According to a YouGov poll, 29 per cent of Britons say the NHS is worse than European healthcare systems, up from 11 per cent in 2021.

The study highlights countries including the Netherlands, the Czech Republic, Slovakia, and the former East Germany which have moved away from systems similar to the NHS, and improved outcomes.

It says the Netherlands, which has always had some kind of social insurance system, but moved away from heavy regulation to a market based approach, could provide a blueprint for how to reform care.

Even before the pandemic, the UK had waiting times around twice as long as those of the Netherlands for many common procedures.

For common types of cancer the UK’s survival rates are among the lowest in Western Europe, it says.

The report, called The Denationalisation of Healthcare, calls for a transition to such systems, which have private insurers and providers competing for customers.

All health insurers would be obliged to provide a minimum package, which would automatically be given to all citizens as a default option, while taxes were replaced with health insurance contributions.

Hospitals and other healthcare providers would be turned into freestanding independent companies, potentially being floated on the stock exchange.

And it says national pay scales should be phased out, and a free medical labour market introduced.

Dr Kristian Niemietz, the report author and IEA editorial director, said: “Until not even three years ago, the NHS used to be Britain’s most revered sacred cow, and criticising it was the ultimate social taboo.

“Now, three out of ten people say openly that some of the continental European health systems deliver better-quality healthcare than the NHS does. I have rarely seen a social taboo lose its bite so quickly: there has been a dramatic shift in what people feel they are allowed to say in public.”
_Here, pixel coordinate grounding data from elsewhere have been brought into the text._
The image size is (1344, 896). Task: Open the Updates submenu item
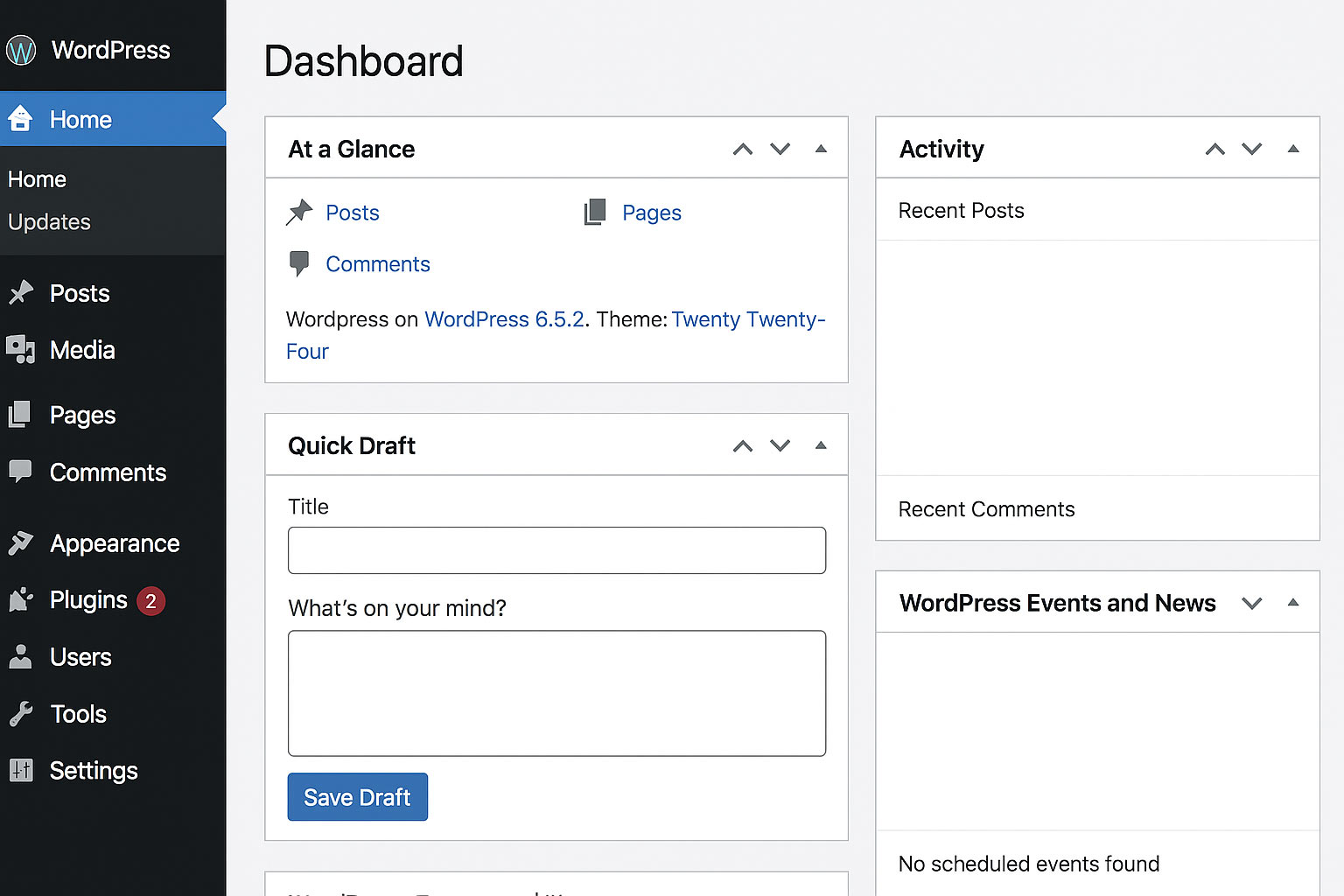(49, 222)
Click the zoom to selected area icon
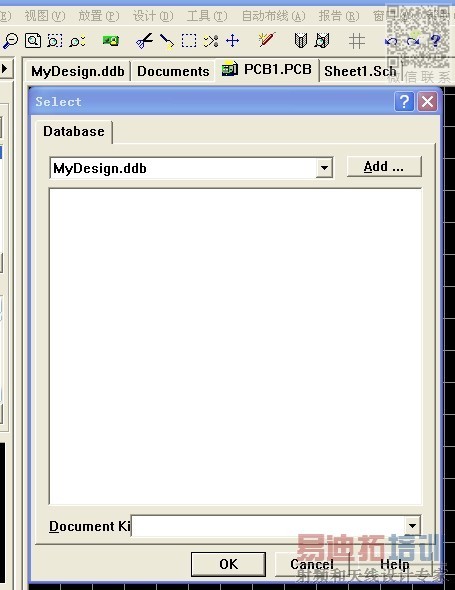 point(55,41)
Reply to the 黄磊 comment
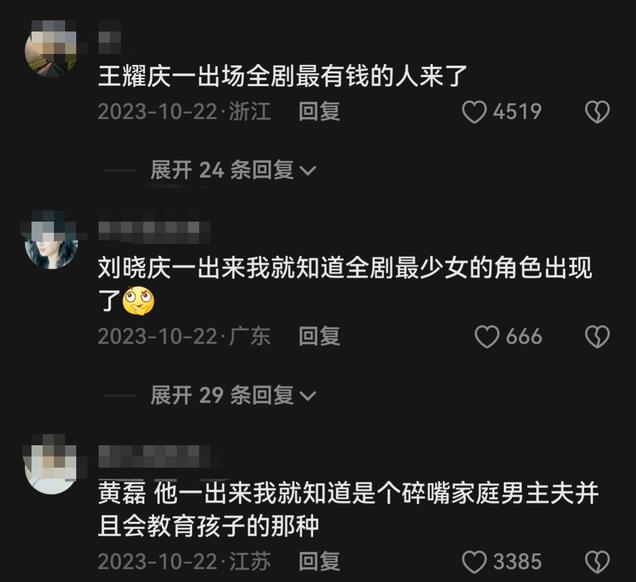This screenshot has height=582, width=636. [319, 562]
The Department of Health and Social Care has been approached for comment.

Matthew Taylor, the chief executive of the NHS Confederation, said: “Switching to a social health insurance or other alternative funding model for the NHS is a misguided argument that many independent think tanks have concluded will make no difference to health outcomes.

“If anything, it’s a distraction when what really matters is the level of investment rather than the model of funding.”
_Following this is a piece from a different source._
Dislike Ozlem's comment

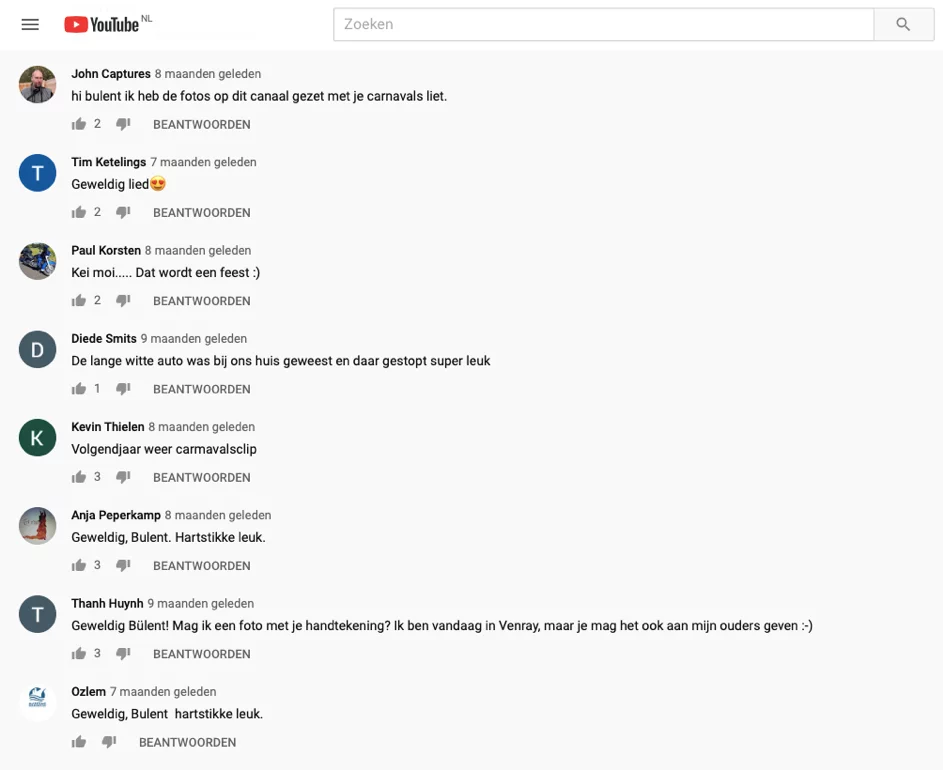109,742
He said research carried out by Ipsos on behalf of the NHS Confederation found a high level of support for the founding principles of the NHS, with 87 per cent saying it should be comprehensive and free.

The Policy Exchange report said the 15,000 employees at NHS England should be replaced by an NHS management board within the Department of Health, while failing managers at local NHS providers should be disbarred.
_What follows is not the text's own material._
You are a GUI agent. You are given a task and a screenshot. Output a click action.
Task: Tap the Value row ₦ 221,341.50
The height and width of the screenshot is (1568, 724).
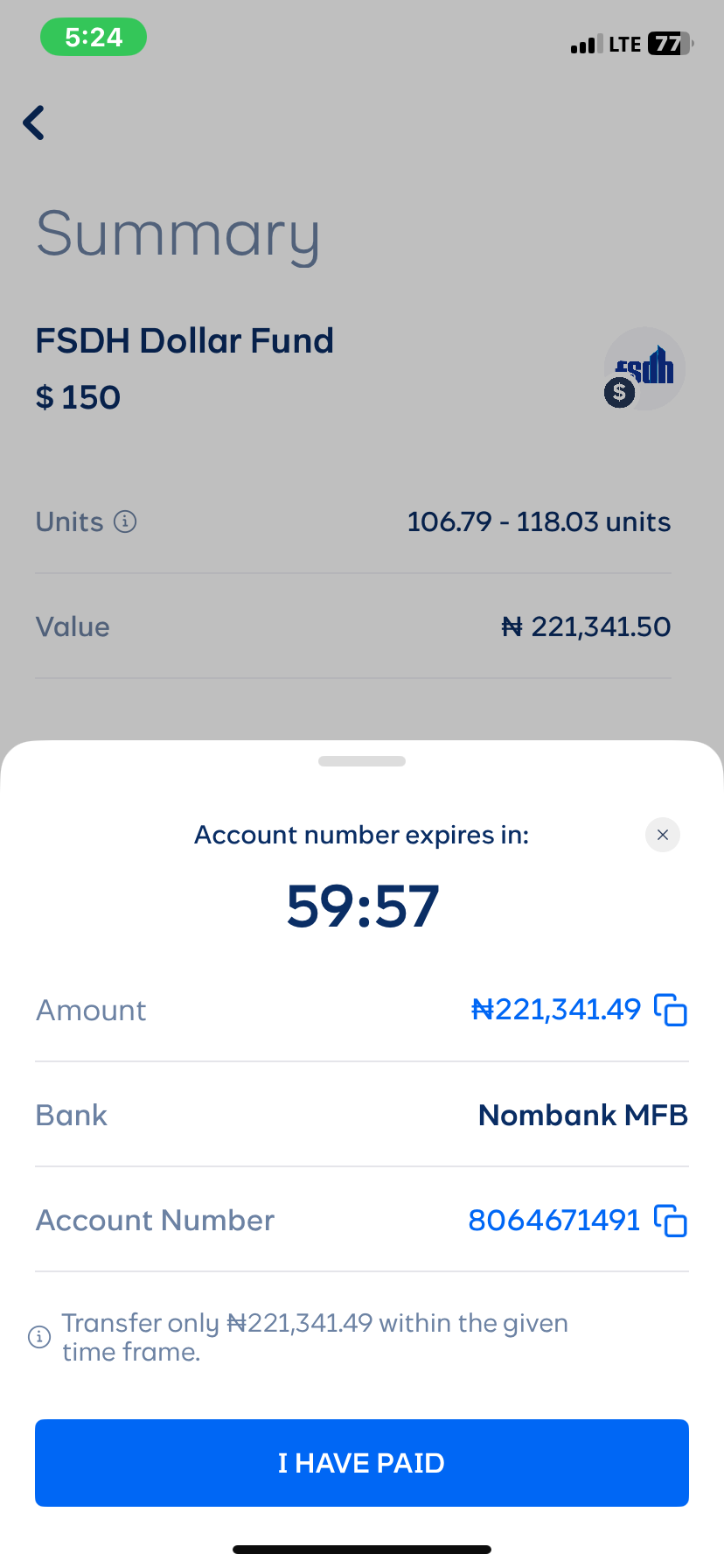coord(586,627)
In response to the Policy Exchange report, an NHS spokesman, said: “As Lord Darzi has said, a reorganisation of NHS England is neither necessary nor desirable, and it was a top-down reorganisation in 2012 – similar to what Policy Exchange is recommending today – that Lord Darzi found was a calamity without international precedent.”

He said NHS England would continue to work closely with the Department of Health and Social Care, including on a 10-year plan, and pointed out that staff numbers at NHS England have fallen by more than one third since 2022.

A Department of Health and Social Care spokesman said: “The NHS needs fundamental reform, but as the Secretary of State has repeatedly said, we remain committed to providing a public service, free at the point of use.”

He said Lord Darzi’s investigation “found nothing that draws into question the principles of a health service that is taxpayer funded, free at the point of use, and based on need not ability to pay”.

It also found that the 2012 top down reorganisation of the NHS did lasting damage.

The spokesman said: “The Secretary of State has been clear that the NHS needs radical reform, but the last thing patients on a waiting list want is years and billions of pounds wasted on another top-down reorganisation.”